REQUIRED TASK: Write out the passage of the build system text from "- As all makefiles" to "over several months.", word for word.

TEXT EXTRACT:
————
We tried to find ways to overcome the mentioned problems. There are some things to consider:
- "Classical" non-recursive makefiles also offer ways to add instability by giving incomplete information. As discussed in the analysis of the current build system, a clean build will work always (and only) in case all necessary makefiles have been included and so rules for all targets to be built have been specified. But if only rules have been specified completely, but some prerequisites have not been declared, rebuilds will not be executed properly, as dependencies are missing. Detecting this kind of instability is also hard, so a better build system should try to avoid that this can happen.
- Building only parts is a bad idea if the result is meant to have a quality that can be tested, but it is still a valid request if e.g. a particular file just should be compiled. A “classical” non-recursive make where the sub-makefiles can't be used separately does not allow to do that easily.
- As all makefiles are loaded into the same process, it needs a concept to keep the overview. The sub makefiles should be as simple as possible and – as all software - without a good design the build system itself may become a big ball of mud.
- In big projects people fear that throwing all dependencies, targets and rules into one process can create performance or memory problems.
- Another important point that we need to consider is that a migration path from the current to a new or improved build system is needed. We need to convert modules one by one, as we don't have the man power to convert all modules at once in a short time frame but OTOH don't want to maintain two parallel sets of makefiles over several months.
- A special problem in our build is the presence of generated headers. One might think that generated headers are just like other prerequisites, but they aren't because there are so much of them. If there was only one generated header next to a C++ source file, it could be added to the Makefile, together with the rule to generate it. But we have several thousand headers that are searched for in all include directories, so that before the header is created we not even know the exact path name of it. In our current build system we just hide that behind a recursive build where the module providing the generated headers must be built before the modules that use them. This is achieved by adding explicit module dependencies. In a build system that relies on a complete dependency tree there must be a way to insert dependencies dynamically at runtime of the make process.
Getting the dependencies right is crucial for the stability of the build. So it would be great if a build system would force the developers to add dependencies explicitly as rarely as possible and instead of that generate the necessary information automatically from the makefiles or the sources.
————
STORED DATA:
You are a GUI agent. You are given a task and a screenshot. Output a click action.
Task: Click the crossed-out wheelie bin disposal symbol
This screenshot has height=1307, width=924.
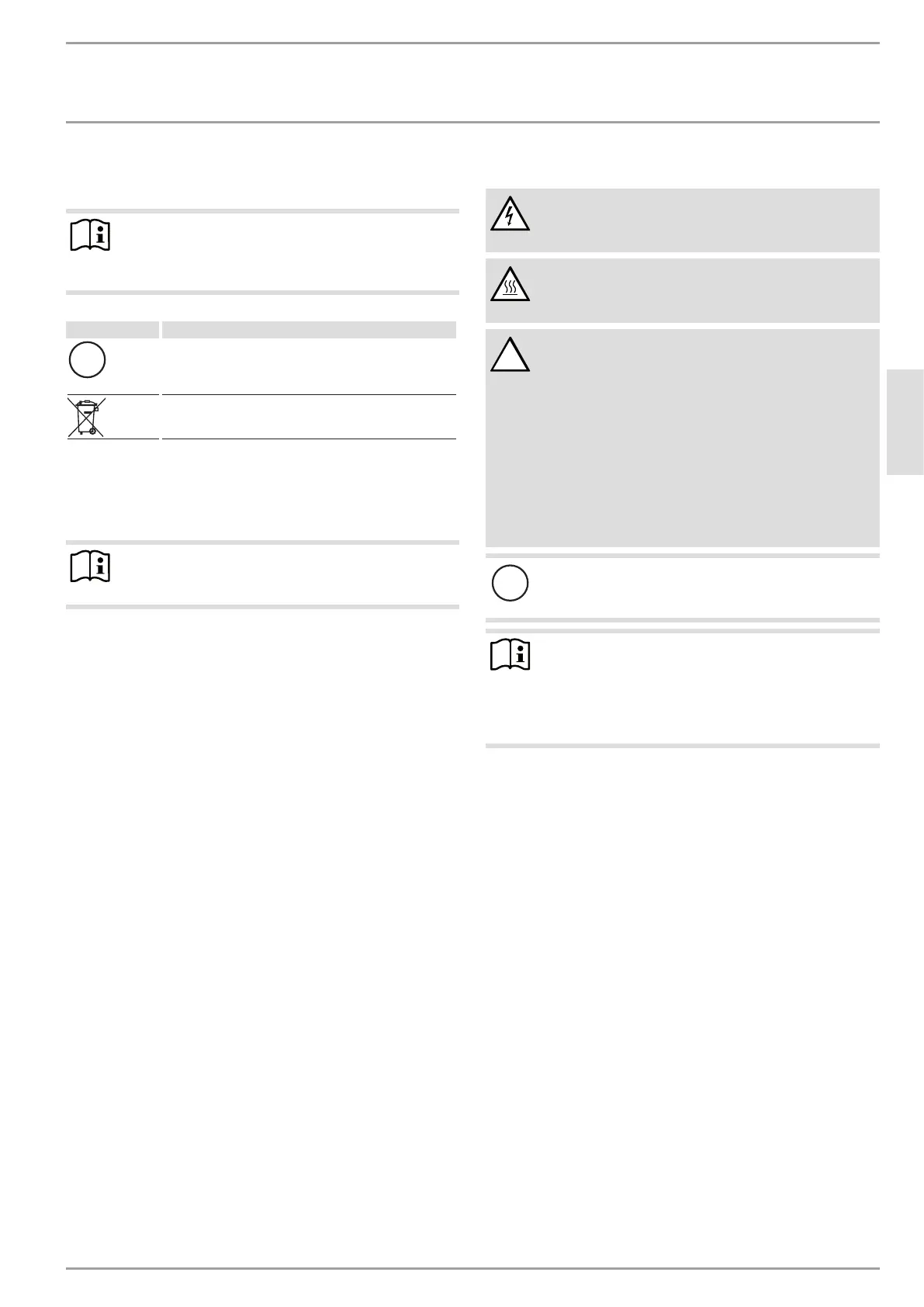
————
COMPLETE ANSWER:
- As all makefiles are loaded into the same process, it needs a concept to keep the overview. The sub makefiles should be as simple as possible and – as all software - without a good design the build system itself may become a big ball of mud.
- In big projects people fear that throwing all dependencies, targets and rules into one process can create performance or memory problems.
- Another important point that we need to consider is that a migration path from the current to a new or improved build system is needed. We need to convert modules one by one, as we don't have the man power to convert all modules at once in a short time frame but OTOH don't want to maintain two parallel sets of makefiles over several months.